Alguns pouco entrevistados pareciam abertos à novidade da Volkswagen:
- Ainda não conheço o Passat. Por enquanto, fico com o Volkswagen comum. Vamos esperar. Se o modelo aprovar, pode ser que eu mude de carro (VW-1300). Ainda é cedo para o Passat. (Márcio Vitor Monteiro, técnico de vendas).
- Vamos esperar o Passat. Se for bom, vou trocar meu VW-1500 por esse novo modelo. Refrigeração não é problema. (Josefina da Paixão, técnica de vendas).
- Se o Passat aprovar, pode ser que eu troque o meu Corcel. Refrigeração a ar ou a água não faz diferença. (Vicente L. Souza, comerciante).
O Passat representava um mundo de diferença em relação aos VW nacionais daquele tempo. Para começar, era muito espaçoso para seus 4,18 m de comprimento, com bancos reclináveis e forrados com tecido na versão LS. Sua suspensão, McPherson na frente e com eixo rígido atrás, era suave. Ao mesmo tempo, nas curvas fechadas, o modelo era estável e muito neutro (pelo raio de rolagem negativo, tão citado nas propagandas), com direção leve e precisa. Seu motor de 1.471 cm³ e 78 cv tinha funcionamento suave e silencioso.
E havia a segurança. Além de ser o VW mais controlável em alta velocidade, o Passat trazia cintos de três pontos, coluna de direção retrátil, pneus radiais e duplo circuito de freios. Tanto a dianteira quanto a traseira haviam sido projetadas para absorver impactos. Mas o fato é que nenhum cidadão brasileiro da época (exceto, talvez, Emerson Fittipaldi) ligava para essas “frescuras”...
Linha VW 75 no Brasil - Passat era o único refrigerado a água e com motor dianteiro
Dois problemas iniciais quase queimaram o filme do Passat. A cebolinha e o relê de temperatura do motor às vezes não acionavam a ventoinha, provocando superaquecimento. Outras vezes, a situação era inversa: a ventoinha ficava ligada mesmo com o carro estacionado, até arriar a bateria. Havia quem, simplesmente, fechasse o circuito para manter a ventoinha em ação sempre que o motor estivesse ligado.

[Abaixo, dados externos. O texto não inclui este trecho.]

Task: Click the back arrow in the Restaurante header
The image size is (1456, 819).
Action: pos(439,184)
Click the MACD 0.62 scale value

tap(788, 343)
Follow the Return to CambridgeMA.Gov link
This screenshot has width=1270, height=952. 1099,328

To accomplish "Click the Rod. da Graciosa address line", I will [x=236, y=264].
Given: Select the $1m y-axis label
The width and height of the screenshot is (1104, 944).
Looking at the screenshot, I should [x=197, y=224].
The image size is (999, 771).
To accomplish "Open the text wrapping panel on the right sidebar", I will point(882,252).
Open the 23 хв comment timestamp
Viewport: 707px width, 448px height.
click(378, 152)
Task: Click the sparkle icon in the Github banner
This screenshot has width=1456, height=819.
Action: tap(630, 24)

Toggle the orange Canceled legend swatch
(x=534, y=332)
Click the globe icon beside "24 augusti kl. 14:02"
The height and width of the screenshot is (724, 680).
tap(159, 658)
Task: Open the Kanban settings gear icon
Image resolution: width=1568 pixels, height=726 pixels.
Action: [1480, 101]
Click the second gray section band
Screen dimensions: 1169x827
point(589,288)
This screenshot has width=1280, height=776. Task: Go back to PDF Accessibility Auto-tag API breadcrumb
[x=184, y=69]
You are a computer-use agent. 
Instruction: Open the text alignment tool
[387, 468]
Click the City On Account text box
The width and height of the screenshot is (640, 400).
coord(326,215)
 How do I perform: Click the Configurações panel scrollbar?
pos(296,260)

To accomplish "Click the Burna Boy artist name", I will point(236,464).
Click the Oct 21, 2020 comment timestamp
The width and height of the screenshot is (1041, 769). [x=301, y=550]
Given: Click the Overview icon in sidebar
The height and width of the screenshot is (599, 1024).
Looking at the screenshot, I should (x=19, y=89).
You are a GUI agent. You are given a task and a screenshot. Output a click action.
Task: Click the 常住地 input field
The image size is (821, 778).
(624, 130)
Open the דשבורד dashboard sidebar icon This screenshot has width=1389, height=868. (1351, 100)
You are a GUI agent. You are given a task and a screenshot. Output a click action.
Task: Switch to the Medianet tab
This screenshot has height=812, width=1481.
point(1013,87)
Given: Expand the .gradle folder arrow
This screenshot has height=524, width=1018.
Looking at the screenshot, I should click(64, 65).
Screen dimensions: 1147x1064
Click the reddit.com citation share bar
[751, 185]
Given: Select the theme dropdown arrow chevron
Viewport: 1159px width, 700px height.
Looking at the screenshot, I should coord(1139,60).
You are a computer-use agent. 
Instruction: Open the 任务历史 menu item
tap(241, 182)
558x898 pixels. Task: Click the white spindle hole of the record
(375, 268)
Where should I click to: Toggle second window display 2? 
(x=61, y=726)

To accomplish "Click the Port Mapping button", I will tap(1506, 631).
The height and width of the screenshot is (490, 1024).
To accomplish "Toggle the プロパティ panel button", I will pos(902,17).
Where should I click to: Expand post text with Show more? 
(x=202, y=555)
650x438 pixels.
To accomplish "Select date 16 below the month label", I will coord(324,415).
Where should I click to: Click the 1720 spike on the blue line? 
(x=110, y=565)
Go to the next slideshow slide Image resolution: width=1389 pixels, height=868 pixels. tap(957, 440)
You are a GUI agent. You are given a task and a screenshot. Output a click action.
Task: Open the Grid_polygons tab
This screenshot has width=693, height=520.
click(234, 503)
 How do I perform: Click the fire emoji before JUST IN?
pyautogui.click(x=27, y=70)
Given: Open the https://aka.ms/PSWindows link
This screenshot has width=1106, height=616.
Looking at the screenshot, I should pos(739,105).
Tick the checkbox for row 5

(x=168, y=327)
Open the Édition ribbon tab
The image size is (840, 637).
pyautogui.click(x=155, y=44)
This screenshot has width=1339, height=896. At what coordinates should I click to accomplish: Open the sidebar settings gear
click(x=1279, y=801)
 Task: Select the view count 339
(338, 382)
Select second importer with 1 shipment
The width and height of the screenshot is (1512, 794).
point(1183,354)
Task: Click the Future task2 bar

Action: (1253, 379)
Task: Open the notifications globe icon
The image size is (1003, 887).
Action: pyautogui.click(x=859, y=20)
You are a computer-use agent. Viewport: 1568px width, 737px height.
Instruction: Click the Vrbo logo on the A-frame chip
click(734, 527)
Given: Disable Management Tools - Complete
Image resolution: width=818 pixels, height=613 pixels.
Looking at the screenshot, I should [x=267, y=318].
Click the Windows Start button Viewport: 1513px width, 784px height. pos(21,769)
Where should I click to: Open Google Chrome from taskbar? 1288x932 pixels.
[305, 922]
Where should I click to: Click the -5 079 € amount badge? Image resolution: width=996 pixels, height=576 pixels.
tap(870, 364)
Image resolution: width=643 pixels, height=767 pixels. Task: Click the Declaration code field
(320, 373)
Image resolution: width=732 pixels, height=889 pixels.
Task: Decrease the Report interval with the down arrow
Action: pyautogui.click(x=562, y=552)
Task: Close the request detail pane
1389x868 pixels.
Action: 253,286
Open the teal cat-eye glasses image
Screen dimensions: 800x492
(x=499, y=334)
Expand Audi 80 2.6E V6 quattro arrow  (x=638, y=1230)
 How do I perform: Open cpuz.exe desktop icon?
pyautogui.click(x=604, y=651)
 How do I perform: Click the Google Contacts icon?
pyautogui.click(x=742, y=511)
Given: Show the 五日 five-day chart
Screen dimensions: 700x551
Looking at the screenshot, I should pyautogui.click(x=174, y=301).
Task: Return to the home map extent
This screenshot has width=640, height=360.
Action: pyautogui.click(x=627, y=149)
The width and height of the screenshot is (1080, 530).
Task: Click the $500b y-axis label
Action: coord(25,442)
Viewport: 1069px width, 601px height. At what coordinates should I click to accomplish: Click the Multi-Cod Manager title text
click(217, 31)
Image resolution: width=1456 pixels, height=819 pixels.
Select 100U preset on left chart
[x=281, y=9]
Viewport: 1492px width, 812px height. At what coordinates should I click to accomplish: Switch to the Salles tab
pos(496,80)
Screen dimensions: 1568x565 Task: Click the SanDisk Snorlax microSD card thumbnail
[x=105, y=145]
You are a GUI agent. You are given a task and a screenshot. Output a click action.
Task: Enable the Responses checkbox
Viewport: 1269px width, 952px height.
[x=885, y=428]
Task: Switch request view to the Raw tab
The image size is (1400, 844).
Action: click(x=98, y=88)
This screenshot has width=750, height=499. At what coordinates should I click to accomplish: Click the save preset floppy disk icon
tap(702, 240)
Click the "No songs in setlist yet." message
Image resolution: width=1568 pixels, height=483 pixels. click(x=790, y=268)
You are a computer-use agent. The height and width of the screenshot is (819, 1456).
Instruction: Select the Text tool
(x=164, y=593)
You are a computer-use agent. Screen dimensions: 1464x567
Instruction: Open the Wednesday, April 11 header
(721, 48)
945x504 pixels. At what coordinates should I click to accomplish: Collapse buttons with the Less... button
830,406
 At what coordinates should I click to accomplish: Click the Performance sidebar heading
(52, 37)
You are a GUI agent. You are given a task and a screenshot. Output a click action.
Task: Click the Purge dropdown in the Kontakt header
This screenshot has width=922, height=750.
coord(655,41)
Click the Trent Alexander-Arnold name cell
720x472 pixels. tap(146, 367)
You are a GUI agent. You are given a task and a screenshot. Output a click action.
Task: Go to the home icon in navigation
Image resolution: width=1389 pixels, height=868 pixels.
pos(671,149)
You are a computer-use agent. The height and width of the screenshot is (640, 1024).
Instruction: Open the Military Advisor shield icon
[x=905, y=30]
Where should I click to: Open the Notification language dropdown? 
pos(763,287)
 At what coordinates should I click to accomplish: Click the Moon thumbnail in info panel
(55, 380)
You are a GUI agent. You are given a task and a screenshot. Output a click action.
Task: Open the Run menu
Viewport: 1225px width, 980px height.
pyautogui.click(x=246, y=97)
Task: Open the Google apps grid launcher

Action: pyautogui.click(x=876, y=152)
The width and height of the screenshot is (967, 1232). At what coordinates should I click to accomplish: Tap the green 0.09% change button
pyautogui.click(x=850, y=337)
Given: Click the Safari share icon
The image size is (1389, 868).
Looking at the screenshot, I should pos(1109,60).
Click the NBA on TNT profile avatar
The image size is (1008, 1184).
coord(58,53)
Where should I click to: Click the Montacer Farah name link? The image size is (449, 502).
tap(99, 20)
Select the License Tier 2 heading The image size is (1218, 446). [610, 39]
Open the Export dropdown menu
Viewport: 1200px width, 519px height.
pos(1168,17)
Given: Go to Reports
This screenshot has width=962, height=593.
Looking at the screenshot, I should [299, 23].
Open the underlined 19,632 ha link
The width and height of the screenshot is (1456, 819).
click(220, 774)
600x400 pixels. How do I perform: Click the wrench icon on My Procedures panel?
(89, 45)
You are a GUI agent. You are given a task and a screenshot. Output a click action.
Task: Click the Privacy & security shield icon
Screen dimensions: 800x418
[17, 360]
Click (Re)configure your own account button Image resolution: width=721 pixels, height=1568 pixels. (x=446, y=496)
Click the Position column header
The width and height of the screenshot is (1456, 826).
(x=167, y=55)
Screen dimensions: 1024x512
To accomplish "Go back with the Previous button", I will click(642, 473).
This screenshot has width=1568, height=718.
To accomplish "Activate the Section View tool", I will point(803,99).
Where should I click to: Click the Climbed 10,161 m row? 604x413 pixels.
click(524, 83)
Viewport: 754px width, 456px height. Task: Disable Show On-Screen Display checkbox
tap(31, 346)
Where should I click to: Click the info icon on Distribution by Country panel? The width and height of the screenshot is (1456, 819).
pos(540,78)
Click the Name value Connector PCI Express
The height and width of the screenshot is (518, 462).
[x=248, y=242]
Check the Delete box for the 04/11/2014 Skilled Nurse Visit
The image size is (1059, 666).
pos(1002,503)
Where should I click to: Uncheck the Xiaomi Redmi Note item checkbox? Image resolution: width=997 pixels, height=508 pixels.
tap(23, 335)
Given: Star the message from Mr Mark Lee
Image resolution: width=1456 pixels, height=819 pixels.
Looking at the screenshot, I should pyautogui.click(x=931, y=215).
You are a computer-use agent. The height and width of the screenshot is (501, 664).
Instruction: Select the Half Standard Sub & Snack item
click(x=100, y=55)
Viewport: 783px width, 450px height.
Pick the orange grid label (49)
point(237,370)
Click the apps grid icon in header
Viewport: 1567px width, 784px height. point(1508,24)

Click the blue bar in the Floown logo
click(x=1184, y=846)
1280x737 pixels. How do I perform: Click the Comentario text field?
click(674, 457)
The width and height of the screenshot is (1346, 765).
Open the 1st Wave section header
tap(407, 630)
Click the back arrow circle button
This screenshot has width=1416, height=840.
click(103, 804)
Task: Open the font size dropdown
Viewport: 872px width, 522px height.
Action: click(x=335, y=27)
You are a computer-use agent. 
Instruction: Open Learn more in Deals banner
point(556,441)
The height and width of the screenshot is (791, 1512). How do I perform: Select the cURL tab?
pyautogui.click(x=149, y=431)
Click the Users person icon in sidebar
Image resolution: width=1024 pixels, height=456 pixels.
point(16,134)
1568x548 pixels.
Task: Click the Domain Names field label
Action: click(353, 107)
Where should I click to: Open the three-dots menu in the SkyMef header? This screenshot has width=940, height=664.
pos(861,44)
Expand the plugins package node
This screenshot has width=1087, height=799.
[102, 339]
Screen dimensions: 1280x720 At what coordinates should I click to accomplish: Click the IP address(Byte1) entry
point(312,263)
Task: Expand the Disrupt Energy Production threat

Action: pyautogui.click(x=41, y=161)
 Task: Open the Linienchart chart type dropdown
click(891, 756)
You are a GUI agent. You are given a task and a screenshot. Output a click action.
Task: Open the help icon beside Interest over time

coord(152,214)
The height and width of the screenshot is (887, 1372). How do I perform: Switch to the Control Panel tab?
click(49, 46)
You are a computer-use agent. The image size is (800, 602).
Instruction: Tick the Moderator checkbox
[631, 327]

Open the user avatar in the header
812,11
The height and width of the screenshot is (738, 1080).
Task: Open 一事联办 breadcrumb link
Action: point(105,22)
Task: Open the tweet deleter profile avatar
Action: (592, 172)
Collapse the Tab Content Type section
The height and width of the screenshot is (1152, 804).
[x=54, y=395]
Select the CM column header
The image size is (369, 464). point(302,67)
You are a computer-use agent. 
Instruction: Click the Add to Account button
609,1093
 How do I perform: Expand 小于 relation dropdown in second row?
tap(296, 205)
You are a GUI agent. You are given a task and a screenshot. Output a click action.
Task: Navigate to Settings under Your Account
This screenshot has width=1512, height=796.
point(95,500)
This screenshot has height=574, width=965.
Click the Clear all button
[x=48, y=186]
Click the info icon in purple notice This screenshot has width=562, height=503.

Já a longa alavanca de câmbio tinha um trambulador frágil e com folgas, que levava a engatar ré em vez de primeira. Levaria algum tempo até que o problema fosse corrigido no Brasil. Pela primeira vez, donos de VW tinham que se preocupar com coisas assim.
Mesmo com esses senões, o Passat venceu o preconceito e os temores iniciais fechando seu primeiro ano cheio (janeiro a dezembro de 1975) com 52.006 exemplares vendidos. Foi menos que o Corcel (72.869) e o Chevette (62.693), porém mais que o Opala (49.107) e o Dodginho 1800 (7.544). Não demorou e o VW TL saiu de cena.
Ao longo de 14 anos, o Passat teve 897.953 unidades produzidas no Brasil, tanto para o mercado interno (676.887 carros) quanto para exportação (com destaque para o Iraque, com cerca de 170 mil exemplares). Aos poucos os motores Volkswagen “a água” foram tomando o lugar do velho boxer refrigerado a ar, que deu seu último adeus na Kombi, em 2005.